A key question in this context is “What is the quality of different kinds of metadata?”. Ricardo mentions that although user-generated metadata is noisy, on an aggregate level, he believes that it outperforms metadata generated by experts.
Search in Social Media:
Ricardo introduces TagExplorer, a Yahoo resesarch prototype for tag-based, faceted navigation/search of Flickr. Facets that are supported are locations, subjects, activites, time, names and others. I didn’t fully understand how these facets are identified or determined, but it seems the selection is based on / informed by previous empirical Yahoo research on different types of tags in Flickr.
Another prototype Ricardo demonstrates is the Correlator.
Web Usage:
Ricardo starts with the assumption that “when users use the web, they think”, and he suggests that we can/should tap into the outcome of these cognitive processes and exploit them for search. An example of that are query logs, where users actively make relevance judgements and engage in search query formulation / reformulation strategies.
Ricardo gives a number of examples where this might be useful, for example it might help in learning about relationships between queries, sessions and documents.
Open Issues:
Ricardo concludes his talk by discussing a number of issues he feels are important for future research. He discusses the interesting research question of studying explicit social networks (where links between users are made explicit) versus implicit social networks (where links between users are inferred). Related to this problem is the problem of implicit and explicit metadata. Ricardo refers to that problem as the virtuous cycle, where both implicit and explicit metadata can be used/should be used to inform search.
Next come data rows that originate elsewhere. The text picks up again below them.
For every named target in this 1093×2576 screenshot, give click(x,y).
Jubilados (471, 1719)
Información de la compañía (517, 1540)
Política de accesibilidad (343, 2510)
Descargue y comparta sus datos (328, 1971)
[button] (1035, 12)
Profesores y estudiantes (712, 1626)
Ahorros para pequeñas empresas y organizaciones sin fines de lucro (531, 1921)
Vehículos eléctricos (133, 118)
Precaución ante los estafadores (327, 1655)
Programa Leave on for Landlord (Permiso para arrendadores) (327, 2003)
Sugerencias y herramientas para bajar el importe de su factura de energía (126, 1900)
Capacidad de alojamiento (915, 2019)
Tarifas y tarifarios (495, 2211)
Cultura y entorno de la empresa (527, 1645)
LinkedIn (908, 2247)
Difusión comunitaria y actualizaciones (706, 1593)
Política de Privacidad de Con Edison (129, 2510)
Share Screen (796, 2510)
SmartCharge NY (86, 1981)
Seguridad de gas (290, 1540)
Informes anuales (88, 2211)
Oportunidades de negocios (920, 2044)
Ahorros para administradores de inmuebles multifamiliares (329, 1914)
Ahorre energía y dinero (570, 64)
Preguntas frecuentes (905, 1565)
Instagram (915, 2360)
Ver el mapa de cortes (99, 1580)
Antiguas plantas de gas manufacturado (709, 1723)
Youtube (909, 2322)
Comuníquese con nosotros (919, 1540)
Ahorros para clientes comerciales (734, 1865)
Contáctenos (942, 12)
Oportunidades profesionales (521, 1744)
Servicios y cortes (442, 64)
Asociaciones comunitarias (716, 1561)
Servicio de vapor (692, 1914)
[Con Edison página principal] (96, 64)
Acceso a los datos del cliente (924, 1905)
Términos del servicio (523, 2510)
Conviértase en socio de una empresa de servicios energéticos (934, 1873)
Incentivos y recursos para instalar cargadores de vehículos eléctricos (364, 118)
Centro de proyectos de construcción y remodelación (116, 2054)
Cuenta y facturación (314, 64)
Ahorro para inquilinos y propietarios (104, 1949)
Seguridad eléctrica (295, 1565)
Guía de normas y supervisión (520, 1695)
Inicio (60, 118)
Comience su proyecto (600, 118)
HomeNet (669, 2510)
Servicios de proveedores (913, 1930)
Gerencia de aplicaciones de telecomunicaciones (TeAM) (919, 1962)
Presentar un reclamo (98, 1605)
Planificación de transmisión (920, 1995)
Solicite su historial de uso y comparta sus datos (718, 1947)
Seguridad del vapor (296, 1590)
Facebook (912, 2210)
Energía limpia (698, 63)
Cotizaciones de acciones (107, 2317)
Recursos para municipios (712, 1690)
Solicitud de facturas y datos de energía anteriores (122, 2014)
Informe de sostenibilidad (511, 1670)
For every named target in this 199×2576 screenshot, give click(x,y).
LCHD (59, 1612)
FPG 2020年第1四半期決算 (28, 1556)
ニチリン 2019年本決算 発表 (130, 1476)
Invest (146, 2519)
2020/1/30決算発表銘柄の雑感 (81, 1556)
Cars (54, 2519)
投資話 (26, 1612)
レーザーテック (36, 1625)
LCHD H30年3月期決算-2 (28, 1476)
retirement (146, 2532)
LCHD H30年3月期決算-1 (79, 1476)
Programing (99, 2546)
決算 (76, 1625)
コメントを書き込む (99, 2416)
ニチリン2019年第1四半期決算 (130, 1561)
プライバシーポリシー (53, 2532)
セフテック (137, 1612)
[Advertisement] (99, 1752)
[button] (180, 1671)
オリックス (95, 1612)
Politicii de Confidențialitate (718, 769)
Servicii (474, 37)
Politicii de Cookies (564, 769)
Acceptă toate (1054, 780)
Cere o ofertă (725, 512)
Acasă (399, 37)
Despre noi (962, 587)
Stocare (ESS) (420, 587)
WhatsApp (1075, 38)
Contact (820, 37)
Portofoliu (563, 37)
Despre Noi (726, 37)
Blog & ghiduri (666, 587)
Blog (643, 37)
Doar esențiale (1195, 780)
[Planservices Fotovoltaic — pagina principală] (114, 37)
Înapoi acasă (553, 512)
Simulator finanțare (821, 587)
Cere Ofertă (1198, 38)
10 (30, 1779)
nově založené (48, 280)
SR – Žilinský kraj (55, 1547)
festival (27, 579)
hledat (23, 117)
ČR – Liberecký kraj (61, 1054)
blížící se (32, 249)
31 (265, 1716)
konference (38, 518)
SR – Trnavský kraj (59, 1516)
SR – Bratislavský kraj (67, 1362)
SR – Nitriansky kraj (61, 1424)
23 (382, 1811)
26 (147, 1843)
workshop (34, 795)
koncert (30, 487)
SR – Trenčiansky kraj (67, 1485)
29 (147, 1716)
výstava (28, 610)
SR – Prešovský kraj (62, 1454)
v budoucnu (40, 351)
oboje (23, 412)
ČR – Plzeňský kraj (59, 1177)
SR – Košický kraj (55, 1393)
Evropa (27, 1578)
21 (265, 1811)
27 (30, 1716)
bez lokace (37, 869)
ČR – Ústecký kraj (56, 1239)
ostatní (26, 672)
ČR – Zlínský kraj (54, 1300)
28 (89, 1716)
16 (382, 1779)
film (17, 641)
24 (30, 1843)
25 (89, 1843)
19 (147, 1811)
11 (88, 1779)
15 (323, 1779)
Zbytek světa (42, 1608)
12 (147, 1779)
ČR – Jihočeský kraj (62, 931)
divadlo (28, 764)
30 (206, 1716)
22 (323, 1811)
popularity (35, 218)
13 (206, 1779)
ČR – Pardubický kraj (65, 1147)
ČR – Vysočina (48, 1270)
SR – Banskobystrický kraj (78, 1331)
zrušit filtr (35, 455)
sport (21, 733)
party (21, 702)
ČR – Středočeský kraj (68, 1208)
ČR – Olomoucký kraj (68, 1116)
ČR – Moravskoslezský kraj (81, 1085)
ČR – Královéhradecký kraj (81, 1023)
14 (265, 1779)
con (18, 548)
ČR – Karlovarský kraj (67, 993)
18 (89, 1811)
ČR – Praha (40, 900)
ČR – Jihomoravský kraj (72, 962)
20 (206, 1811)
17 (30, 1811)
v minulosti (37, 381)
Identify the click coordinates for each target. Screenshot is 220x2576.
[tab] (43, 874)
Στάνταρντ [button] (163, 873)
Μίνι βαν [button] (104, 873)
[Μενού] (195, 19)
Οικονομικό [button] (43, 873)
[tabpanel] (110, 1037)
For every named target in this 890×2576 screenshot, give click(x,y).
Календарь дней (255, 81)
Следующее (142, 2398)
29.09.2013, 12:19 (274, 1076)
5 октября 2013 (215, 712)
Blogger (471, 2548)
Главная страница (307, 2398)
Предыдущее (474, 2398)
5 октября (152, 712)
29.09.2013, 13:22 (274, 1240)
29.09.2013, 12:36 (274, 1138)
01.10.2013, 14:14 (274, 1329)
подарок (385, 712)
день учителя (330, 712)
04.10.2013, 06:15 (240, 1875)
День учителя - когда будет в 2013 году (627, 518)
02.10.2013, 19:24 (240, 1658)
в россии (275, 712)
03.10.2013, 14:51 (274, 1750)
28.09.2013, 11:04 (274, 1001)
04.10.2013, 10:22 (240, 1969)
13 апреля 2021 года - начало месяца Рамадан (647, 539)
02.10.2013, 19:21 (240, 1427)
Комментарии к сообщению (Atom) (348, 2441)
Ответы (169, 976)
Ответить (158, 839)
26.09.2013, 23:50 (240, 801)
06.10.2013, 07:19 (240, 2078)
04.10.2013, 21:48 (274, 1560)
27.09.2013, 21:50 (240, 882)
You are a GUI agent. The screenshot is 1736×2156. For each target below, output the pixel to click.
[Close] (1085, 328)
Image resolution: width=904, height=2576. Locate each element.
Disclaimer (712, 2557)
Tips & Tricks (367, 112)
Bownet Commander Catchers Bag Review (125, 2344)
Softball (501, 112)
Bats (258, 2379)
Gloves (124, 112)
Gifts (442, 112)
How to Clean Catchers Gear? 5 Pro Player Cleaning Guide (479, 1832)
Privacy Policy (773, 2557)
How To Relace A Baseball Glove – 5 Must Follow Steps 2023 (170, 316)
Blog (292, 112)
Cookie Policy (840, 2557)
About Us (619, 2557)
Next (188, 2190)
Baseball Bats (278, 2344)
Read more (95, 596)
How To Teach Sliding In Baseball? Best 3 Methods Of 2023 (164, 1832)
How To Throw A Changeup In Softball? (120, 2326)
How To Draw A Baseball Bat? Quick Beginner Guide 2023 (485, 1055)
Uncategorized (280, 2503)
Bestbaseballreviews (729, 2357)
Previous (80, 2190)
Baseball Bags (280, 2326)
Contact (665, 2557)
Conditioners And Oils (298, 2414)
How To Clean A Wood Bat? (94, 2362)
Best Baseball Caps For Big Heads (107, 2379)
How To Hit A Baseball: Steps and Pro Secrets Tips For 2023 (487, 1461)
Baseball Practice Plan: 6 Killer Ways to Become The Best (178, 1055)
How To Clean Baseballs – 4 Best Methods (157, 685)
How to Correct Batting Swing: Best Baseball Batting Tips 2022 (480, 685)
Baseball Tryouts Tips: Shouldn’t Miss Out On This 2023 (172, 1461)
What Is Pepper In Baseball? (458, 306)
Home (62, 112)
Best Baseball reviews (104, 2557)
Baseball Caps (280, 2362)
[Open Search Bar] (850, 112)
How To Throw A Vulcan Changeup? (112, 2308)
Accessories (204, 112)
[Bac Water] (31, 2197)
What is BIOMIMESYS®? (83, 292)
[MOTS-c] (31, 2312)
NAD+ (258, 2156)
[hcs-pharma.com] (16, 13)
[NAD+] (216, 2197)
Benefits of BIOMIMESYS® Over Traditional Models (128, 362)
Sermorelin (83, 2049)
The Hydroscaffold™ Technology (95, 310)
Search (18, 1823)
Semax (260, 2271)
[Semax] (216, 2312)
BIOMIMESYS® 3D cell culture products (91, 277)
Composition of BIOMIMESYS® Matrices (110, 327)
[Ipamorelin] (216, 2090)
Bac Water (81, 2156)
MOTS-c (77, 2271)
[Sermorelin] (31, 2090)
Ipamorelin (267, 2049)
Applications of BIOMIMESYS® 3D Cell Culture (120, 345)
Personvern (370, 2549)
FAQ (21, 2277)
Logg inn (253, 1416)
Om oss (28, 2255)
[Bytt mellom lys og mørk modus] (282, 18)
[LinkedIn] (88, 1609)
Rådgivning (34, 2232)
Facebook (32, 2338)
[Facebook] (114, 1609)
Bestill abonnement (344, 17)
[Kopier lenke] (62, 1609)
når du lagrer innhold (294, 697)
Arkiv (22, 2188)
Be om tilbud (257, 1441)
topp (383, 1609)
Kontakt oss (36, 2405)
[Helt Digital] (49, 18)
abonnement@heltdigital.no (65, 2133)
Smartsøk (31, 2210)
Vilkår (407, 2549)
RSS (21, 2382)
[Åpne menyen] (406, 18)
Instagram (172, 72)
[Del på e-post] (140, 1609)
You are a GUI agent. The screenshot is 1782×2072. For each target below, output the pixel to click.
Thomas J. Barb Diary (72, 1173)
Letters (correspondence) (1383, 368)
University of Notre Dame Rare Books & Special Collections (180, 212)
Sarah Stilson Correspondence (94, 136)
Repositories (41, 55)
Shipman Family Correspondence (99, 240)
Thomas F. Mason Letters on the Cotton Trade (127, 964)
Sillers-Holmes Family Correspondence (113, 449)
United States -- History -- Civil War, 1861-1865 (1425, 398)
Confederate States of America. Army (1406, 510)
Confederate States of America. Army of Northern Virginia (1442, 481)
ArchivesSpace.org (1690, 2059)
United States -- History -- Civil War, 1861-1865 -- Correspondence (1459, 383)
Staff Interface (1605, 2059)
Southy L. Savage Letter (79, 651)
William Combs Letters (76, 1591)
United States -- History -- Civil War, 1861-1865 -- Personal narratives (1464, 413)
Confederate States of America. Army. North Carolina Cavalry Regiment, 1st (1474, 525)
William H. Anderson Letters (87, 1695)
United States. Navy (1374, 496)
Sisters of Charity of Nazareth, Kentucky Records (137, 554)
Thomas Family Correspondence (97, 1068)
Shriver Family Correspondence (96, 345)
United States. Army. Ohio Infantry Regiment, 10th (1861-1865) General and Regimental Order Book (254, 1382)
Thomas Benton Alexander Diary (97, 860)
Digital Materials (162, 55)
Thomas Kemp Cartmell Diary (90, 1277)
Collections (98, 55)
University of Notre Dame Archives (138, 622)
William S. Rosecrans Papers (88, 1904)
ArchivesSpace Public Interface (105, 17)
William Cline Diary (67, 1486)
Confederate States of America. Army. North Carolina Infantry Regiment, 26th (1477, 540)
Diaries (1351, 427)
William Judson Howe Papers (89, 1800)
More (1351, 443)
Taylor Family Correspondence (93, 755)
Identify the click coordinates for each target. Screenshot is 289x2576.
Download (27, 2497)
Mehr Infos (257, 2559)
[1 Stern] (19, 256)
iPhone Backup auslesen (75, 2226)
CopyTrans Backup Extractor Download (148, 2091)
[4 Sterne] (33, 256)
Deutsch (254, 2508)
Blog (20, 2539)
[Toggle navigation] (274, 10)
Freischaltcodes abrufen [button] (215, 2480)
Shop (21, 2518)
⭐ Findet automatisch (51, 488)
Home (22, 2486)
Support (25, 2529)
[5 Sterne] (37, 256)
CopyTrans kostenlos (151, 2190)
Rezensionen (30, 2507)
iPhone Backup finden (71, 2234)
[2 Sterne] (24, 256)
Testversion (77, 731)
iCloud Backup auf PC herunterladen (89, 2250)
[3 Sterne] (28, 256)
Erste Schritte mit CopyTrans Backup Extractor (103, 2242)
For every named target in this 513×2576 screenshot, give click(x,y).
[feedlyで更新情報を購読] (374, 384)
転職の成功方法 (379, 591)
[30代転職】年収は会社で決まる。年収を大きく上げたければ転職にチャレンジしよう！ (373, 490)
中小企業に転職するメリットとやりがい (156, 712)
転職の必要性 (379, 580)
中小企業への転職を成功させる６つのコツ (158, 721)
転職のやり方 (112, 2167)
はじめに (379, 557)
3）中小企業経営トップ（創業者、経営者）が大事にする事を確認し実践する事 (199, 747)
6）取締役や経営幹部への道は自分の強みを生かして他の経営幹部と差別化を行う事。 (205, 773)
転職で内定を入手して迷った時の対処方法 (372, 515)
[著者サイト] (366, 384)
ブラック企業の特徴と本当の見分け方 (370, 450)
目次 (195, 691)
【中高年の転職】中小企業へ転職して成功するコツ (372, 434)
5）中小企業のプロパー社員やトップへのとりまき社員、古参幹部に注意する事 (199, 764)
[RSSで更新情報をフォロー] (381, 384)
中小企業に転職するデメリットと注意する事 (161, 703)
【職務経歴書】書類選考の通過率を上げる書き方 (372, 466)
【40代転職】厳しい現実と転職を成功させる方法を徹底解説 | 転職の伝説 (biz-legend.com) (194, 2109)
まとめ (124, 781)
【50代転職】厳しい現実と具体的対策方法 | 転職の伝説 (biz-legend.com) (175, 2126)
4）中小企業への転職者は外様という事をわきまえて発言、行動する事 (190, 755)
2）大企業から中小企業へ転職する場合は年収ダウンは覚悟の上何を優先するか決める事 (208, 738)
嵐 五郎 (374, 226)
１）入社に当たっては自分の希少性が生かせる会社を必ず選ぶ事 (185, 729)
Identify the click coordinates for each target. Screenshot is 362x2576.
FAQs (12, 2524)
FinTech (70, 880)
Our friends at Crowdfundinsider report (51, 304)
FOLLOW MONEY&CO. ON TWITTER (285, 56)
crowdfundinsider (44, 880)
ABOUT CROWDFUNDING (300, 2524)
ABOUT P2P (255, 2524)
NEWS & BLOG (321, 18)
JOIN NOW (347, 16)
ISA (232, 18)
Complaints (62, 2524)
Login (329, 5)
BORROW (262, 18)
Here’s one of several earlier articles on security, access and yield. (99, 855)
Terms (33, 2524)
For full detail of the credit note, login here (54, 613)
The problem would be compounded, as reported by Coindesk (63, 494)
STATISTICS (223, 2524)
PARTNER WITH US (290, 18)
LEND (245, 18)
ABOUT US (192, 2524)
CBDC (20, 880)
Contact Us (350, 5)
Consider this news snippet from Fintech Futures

Another problem Ricardo mentions is the question when it is necessary to acquire more data vs. when we need to tweak our algorithms. As researchers, I guess we tend to have a bias towards working on the algorithmic rather than the data aspect.
My impressions:
I think Ricardo’s talk gave a great overview of the many activities at Yahoo Research. Due to the number of projects being presented, it was difficult for me to capture everything that was presented, and I feel that my notes in this post capture only a small part of what Ricardo talked about in his keynote. So check out Ricardo’s website / Yahoo research website / the slides of this talk to get a more complete picture of their exciting projects.
Update: I just stumbled upon Alvin Chin‘s notes of Ricardo’s keynote, which nicely complement my notes here.